CONTACT: Doug Heller - 310-392-0522 x309

CPUC's Bankruptcy Plan is a $4.7 Billion Ratepayer Bailout of PG&E

PUC Plan Illegal Under State Law
Santa Monica, CA -- The California Public Utilities Commission (PUC) illegally proposed to maintain excessive electricity rates through January 31, 2003 to bailout Pacific Gas & Electric (PG&E). The PUC plan, filed today as an alternative to PG&E's bankruptcy reorganization plan, was file. Last week, the Foundation for Taxpayer and Consumer Rights (FTCR) filed suit in the California Supreme Court to block the CPUC from breaking state law.

"The PUC has proposed to illegally require PG&E customers to pay $4.7 billion above the cost of electricity to bailout PG&E," said Doug Heller, consumer advocate with FTCR. "Once again Governor Davis's PUC is breaking the law to shift the burden of the deregulation disaster from the utility and energy culprits to the California ratepayers, who are its innocent victims."
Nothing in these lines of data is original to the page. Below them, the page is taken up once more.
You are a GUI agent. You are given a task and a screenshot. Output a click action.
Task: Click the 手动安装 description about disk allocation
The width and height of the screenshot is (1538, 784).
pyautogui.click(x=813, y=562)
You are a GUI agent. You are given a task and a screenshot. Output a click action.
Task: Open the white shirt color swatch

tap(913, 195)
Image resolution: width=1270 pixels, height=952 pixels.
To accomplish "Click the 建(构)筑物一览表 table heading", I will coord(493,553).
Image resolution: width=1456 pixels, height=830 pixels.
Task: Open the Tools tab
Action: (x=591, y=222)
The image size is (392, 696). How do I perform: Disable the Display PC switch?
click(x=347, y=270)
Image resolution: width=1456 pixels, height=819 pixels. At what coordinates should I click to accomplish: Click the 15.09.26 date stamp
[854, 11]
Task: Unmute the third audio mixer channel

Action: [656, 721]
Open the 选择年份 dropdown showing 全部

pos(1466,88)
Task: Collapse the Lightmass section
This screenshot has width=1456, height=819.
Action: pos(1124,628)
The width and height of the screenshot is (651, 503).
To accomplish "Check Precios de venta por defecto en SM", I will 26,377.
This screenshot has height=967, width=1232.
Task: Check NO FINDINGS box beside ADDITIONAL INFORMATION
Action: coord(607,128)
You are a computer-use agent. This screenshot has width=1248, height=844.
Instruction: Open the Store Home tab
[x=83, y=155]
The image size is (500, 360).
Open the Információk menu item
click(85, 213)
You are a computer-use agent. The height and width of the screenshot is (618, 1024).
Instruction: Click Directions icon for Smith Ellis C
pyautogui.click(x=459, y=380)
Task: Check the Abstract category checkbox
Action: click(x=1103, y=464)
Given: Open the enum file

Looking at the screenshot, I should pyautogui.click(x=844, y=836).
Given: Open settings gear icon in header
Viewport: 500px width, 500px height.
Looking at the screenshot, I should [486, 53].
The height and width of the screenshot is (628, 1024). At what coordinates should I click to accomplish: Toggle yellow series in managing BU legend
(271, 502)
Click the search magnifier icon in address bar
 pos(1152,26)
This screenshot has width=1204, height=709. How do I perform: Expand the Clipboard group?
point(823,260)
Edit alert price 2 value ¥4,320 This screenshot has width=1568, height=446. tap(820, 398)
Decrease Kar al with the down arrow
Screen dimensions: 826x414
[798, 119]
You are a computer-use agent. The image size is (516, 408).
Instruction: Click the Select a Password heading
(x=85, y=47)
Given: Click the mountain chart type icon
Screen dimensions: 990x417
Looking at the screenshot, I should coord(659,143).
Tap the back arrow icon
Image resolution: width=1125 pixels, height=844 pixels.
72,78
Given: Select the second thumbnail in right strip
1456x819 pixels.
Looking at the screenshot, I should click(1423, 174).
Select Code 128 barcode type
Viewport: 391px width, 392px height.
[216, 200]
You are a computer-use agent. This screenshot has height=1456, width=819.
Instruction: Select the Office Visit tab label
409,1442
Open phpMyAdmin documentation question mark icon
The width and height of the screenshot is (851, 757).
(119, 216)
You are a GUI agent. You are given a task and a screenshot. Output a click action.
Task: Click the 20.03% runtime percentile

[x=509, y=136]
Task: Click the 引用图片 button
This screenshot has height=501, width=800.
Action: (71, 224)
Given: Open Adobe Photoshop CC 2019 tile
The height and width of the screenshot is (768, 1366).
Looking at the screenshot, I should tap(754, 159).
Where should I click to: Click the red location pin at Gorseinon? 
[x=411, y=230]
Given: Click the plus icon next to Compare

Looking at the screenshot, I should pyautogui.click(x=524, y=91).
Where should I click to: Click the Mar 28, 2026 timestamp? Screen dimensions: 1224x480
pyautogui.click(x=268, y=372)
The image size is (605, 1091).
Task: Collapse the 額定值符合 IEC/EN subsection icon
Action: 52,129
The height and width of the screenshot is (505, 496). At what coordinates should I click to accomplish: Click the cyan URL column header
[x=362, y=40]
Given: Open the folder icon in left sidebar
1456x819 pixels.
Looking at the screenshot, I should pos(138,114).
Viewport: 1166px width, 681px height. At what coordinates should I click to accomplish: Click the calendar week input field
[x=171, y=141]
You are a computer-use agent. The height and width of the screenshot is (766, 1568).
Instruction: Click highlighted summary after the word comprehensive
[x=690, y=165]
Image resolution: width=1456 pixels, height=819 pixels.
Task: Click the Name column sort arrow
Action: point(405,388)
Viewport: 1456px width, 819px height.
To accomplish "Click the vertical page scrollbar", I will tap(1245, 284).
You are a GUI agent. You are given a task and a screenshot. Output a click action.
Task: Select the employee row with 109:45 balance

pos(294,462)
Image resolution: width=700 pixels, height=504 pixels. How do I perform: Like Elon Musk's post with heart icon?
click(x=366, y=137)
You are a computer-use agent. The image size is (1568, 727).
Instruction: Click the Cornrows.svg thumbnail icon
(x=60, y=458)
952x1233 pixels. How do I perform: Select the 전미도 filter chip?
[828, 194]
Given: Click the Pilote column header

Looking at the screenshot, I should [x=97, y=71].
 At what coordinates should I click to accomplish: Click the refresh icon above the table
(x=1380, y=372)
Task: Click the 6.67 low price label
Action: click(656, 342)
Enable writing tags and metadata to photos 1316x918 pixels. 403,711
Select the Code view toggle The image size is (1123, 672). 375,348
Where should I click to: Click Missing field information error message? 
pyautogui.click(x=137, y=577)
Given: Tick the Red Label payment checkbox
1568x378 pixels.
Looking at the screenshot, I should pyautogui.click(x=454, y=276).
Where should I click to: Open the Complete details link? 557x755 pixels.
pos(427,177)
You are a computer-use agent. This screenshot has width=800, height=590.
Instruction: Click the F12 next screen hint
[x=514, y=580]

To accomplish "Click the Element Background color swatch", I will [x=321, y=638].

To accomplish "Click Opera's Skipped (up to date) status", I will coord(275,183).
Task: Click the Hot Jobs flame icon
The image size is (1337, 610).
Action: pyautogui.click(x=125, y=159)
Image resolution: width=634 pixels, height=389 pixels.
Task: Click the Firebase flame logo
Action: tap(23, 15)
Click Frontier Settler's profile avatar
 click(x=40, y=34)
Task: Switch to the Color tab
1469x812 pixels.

According to FTCR the plan is illegal in these respects:
  • It violates state law that bars the use of ratepayer money to pay off deregulation-related debts incurred by PG&E;

  • It violates the PUC's decision last year barring the use of the four-cent rate increase to pay for prior energy purchases;

  • It violates the state's open-hearing laws by using closed session meetings to develop utility consumers' rates;

  • It contravenes California's Constitutional restriction on settlements in federal court that violate state law.
"Without public hearings, the PUC has decided that PG&E and the energy and banking firms that executed and financed the California energy crisis take precedence over consumers and California laws," said Heller. "That the PG&E plan is outrageous is no excuse for the PUC to break state law."

If wholesale energy prices increase, consumer rates could increase again

FTCR also noted that this plan might require additional rate increases beyond the excessive rate hikes imposed last year. If the price of electricity on the wholesale market increases between now and January 31, 2003, or a natural gas price spike raises the cost of the state's long term energy contracts, the PUC would have to increase prices again in order to cover electricity costs and still bail out PG&E.